A graduate of Emily Carr University in Vancouver and the University of Guelph in Ontario, La Melia won for a 101-cm-by-64 cm oil on board titled Hanging on to the part.

Hanging on to the part

The nine jurors, which included gallerists, artists and curators, were impressed by the way La Melia combined “abstraction and figuration to portray both mythological female archetypes and personal narratives.” In a release, the jury acknowledged that while the work “comes from a tradition of painting, [it] offers a platform to consider theatre, poetry and popular culture as well, giving her painting a unique edge over the other finalists.” La Melia, born in Palermo, Italy, has said she’s interested in “the relationship between painting and poetry and in the theme of adolescence.”

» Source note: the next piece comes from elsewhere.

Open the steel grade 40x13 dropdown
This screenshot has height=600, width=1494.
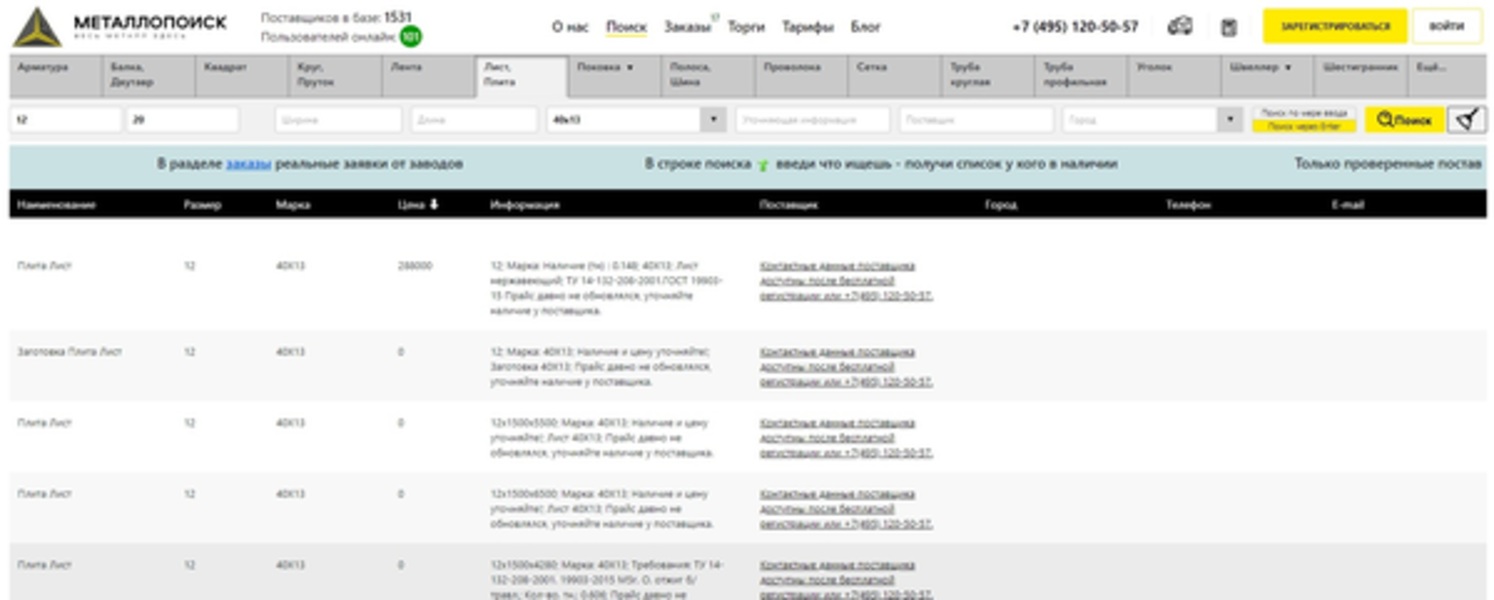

Two runners-up were also named Wednesday. Winnipeg’s Ufuk Guery, an MA graduate from the Glagow School of Art, received $15,000 for his painting, a stylized representation, in oil and acrylic on canvas, of a sausage called Market. Nicolas Lachance, a Montreal-based graduate from the Université du Québec à Montréal, received the same amount for his work Index no. 3 The book of empathy (acrylic and gesso on canvas on medium-density fibreboard).

Their work and that of La Melia now enters the RBC Corporate Art Collection, which currently numbers more than 4,000 artifacts. Established in 1999, the competition divides the country into three regions (western, central, eastern), with a three-member panel from each region choosing five finalists for the national face-off. This year’s finalists were announced in mid-June, culled from 600 entrants.

All 15 finalists’ paintings are currently on view at the Montreal Museum of Fine Art through Oct. 8. They’ll also be displayed Oct. 24-27 at the Art Toronto fair.